Prompt: Please gather and copy every line of the entries below that contains the string "height". Matches must have the same case.

Word and item location data

--

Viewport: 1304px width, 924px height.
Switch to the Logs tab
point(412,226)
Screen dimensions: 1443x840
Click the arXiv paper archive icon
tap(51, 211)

--

Result:
Viewport: 1304px width, 924px height.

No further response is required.